**TASK DESCRIPTION**
The data needs to be returned in full, exactly as it reads.

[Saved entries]
____________________
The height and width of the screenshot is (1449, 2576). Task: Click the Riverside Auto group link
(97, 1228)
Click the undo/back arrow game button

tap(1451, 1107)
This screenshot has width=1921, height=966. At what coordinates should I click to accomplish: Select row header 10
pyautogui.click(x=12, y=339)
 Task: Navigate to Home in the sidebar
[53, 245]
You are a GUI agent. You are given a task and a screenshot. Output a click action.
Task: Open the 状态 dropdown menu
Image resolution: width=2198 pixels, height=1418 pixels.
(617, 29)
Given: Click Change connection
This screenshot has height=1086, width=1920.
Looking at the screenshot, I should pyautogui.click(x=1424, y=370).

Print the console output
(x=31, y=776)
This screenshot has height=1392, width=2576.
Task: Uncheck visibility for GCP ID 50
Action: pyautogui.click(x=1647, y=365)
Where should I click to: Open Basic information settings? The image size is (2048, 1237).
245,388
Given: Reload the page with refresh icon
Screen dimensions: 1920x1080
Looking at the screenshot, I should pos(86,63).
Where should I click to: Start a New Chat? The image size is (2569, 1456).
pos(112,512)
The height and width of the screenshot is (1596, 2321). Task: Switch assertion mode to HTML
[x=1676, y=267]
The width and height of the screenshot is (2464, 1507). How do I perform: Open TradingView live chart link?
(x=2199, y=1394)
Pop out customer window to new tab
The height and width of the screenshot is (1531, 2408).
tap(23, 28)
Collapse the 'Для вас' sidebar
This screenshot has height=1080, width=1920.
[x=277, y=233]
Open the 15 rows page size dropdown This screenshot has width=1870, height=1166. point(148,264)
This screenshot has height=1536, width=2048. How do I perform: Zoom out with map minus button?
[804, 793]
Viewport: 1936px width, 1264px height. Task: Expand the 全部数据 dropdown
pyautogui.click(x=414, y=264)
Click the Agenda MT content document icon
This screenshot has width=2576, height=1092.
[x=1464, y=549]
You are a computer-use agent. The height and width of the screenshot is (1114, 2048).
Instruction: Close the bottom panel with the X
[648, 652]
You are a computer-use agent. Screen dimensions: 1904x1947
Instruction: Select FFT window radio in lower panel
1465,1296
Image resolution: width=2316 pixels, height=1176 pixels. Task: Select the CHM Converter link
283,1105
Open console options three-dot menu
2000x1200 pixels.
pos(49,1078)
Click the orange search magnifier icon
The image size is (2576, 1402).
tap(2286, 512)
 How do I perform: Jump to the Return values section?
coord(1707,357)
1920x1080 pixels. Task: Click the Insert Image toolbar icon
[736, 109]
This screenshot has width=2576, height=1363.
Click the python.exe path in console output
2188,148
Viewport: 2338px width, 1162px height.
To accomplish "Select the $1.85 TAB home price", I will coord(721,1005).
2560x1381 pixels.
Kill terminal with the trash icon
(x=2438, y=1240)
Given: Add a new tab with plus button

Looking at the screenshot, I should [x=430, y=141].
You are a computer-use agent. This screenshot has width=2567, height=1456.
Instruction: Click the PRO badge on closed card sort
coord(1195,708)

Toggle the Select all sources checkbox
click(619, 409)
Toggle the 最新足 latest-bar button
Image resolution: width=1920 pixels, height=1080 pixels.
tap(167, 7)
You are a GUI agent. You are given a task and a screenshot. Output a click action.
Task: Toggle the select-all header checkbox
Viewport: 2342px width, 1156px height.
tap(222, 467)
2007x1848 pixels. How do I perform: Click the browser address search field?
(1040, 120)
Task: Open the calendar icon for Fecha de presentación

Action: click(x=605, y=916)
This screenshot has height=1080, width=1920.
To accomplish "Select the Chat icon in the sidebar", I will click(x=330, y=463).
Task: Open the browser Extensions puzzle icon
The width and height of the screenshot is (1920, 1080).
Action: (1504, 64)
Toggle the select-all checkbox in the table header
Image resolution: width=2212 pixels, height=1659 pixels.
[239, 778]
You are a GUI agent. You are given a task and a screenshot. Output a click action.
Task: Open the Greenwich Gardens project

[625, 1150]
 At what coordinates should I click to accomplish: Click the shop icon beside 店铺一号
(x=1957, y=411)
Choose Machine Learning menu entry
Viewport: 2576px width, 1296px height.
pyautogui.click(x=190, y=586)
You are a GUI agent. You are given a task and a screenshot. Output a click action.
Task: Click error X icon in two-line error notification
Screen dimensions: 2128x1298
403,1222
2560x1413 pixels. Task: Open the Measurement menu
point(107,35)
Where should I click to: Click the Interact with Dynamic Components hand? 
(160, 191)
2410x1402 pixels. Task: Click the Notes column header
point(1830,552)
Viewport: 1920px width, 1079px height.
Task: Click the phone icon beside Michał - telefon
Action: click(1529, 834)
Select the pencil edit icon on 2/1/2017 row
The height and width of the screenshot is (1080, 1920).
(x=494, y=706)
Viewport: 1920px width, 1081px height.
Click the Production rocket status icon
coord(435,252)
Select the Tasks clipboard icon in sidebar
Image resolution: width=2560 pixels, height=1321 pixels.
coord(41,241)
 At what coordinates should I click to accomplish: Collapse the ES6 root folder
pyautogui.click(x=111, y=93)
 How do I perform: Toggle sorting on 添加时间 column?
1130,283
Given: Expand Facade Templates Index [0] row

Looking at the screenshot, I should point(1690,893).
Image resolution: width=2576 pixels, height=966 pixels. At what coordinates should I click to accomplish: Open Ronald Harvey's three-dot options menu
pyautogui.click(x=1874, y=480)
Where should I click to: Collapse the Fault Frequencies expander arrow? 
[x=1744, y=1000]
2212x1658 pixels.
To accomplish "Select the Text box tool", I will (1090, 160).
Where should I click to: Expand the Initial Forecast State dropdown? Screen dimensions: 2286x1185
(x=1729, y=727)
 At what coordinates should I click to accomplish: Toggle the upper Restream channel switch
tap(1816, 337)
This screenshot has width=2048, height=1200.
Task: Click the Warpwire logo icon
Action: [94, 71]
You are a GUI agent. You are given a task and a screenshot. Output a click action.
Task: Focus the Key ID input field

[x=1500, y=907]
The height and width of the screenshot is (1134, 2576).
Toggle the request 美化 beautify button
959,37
____________________
**YOUR SOLUTION**
The height and width of the screenshot is (1449, 2576). Task: Click the Riverside Auto group link
(97, 1228)
Click the undo/back arrow game button

tap(1451, 1107)
This screenshot has width=1921, height=966. At what coordinates should I click to accomplish: Select row header 10
pyautogui.click(x=12, y=339)
 Task: Navigate to Home in the sidebar
[53, 245]
You are a GUI agent. You are given a task and a screenshot. Output a click action.
Task: Open the 状态 dropdown menu
Image resolution: width=2198 pixels, height=1418 pixels.
(617, 29)
Given: Click Change connection
This screenshot has height=1086, width=1920.
Looking at the screenshot, I should pyautogui.click(x=1424, y=370).

Print the console output
(x=31, y=776)
This screenshot has height=1392, width=2576.
Task: Uncheck visibility for GCP ID 50
Action: pyautogui.click(x=1647, y=365)
Where should I click to: Open Basic information settings? The image size is (2048, 1237).
245,388
Given: Reload the page with refresh icon
Screen dimensions: 1920x1080
Looking at the screenshot, I should pos(86,63).
Where should I click to: Start a New Chat? The image size is (2569, 1456).
pos(112,512)
The height and width of the screenshot is (1596, 2321). Task: Switch assertion mode to HTML
[x=1676, y=267]
The width and height of the screenshot is (2464, 1507). How do I perform: Open TradingView live chart link?
(x=2199, y=1394)
Pop out customer window to new tab
The height and width of the screenshot is (1531, 2408).
tap(23, 28)
Collapse the 'Для вас' sidebar
This screenshot has height=1080, width=1920.
[x=277, y=233]
Open the 15 rows page size dropdown This screenshot has width=1870, height=1166. point(148,264)
This screenshot has height=1536, width=2048. How do I perform: Zoom out with map minus button?
[804, 793]
Viewport: 1936px width, 1264px height. Task: Expand the 全部数据 dropdown
pyautogui.click(x=414, y=264)
Click the Agenda MT content document icon
This screenshot has width=2576, height=1092.
[x=1464, y=549]
You are a computer-use agent. The height and width of the screenshot is (1114, 2048).
Instruction: Close the bottom panel with the X
[648, 652]
You are a computer-use agent. Screen dimensions: 1904x1947
Instruction: Select FFT window radio in lower panel
1465,1296
Image resolution: width=2316 pixels, height=1176 pixels. Task: Select the CHM Converter link
283,1105
Open console options three-dot menu
2000x1200 pixels.
pos(49,1078)
Click the orange search magnifier icon
The image size is (2576, 1402).
tap(2286, 512)
 How do I perform: Jump to the Return values section?
coord(1707,357)
1920x1080 pixels. Task: Click the Insert Image toolbar icon
[736, 109]
This screenshot has width=2576, height=1363.
Click the python.exe path in console output
2188,148
Viewport: 2338px width, 1162px height.
To accomplish "Select the $1.85 TAB home price", I will coord(721,1005).
2560x1381 pixels.
Kill terminal with the trash icon
(x=2438, y=1240)
Given: Add a new tab with plus button

Looking at the screenshot, I should [x=430, y=141].
You are a computer-use agent. This screenshot has width=2567, height=1456.
Instruction: Click the PRO badge on closed card sort
coord(1195,708)

Toggle the Select all sources checkbox
click(619, 409)
Toggle the 最新足 latest-bar button
Image resolution: width=1920 pixels, height=1080 pixels.
tap(167, 7)
You are a GUI agent. You are given a task and a screenshot. Output a click action.
Task: Toggle the select-all header checkbox
Viewport: 2342px width, 1156px height.
tap(222, 467)
2007x1848 pixels. How do I perform: Click the browser address search field?
(1040, 120)
Task: Open the calendar icon for Fecha de presentación

Action: click(x=605, y=916)
This screenshot has height=1080, width=1920.
To accomplish "Select the Chat icon in the sidebar", I will click(x=330, y=463).
Task: Open the browser Extensions puzzle icon
The width and height of the screenshot is (1920, 1080).
Action: (1504, 64)
Toggle the select-all checkbox in the table header
Image resolution: width=2212 pixels, height=1659 pixels.
[239, 778]
You are a GUI agent. You are given a task and a screenshot. Output a click action.
Task: Open the Greenwich Gardens project

[625, 1150]
 At what coordinates should I click to accomplish: Click the shop icon beside 店铺一号
(x=1957, y=411)
Choose Machine Learning menu entry
Viewport: 2576px width, 1296px height.
pyautogui.click(x=190, y=586)
You are a GUI agent. You are given a task and a screenshot. Output a click action.
Task: Click error X icon in two-line error notification
Screen dimensions: 2128x1298
403,1222
2560x1413 pixels. Task: Open the Measurement menu
point(107,35)
Where should I click to: Click the Interact with Dynamic Components hand? 
(160, 191)
2410x1402 pixels. Task: Click the Notes column header
point(1830,552)
Viewport: 1920px width, 1079px height.
Task: Click the phone icon beside Michał - telefon
Action: click(1529, 834)
Select the pencil edit icon on 2/1/2017 row
The height and width of the screenshot is (1080, 1920).
(x=494, y=706)
Viewport: 1920px width, 1081px height.
Click the Production rocket status icon
coord(435,252)
Select the Tasks clipboard icon in sidebar
Image resolution: width=2560 pixels, height=1321 pixels.
coord(41,241)
 At what coordinates should I click to accomplish: Collapse the ES6 root folder
pyautogui.click(x=111, y=93)
 How do I perform: Toggle sorting on 添加时间 column?
1130,283
Given: Expand Facade Templates Index [0] row

Looking at the screenshot, I should point(1690,893).
Image resolution: width=2576 pixels, height=966 pixels. At what coordinates should I click to accomplish: Open Ronald Harvey's three-dot options menu
pyautogui.click(x=1874, y=480)
Where should I click to: Collapse the Fault Frequencies expander arrow? 
[x=1744, y=1000]
2212x1658 pixels.
To accomplish "Select the Text box tool", I will (1090, 160).
Where should I click to: Expand the Initial Forecast State dropdown? Screen dimensions: 2286x1185
(x=1729, y=727)
 At what coordinates should I click to accomplish: Toggle the upper Restream channel switch
tap(1816, 337)
This screenshot has width=2048, height=1200.
Task: Click the Warpwire logo icon
Action: [94, 71]
You are a GUI agent. You are given a task and a screenshot. Output a click action.
Task: Focus the Key ID input field

[x=1500, y=907]
The height and width of the screenshot is (1134, 2576).
Toggle the request 美化 beautify button
959,37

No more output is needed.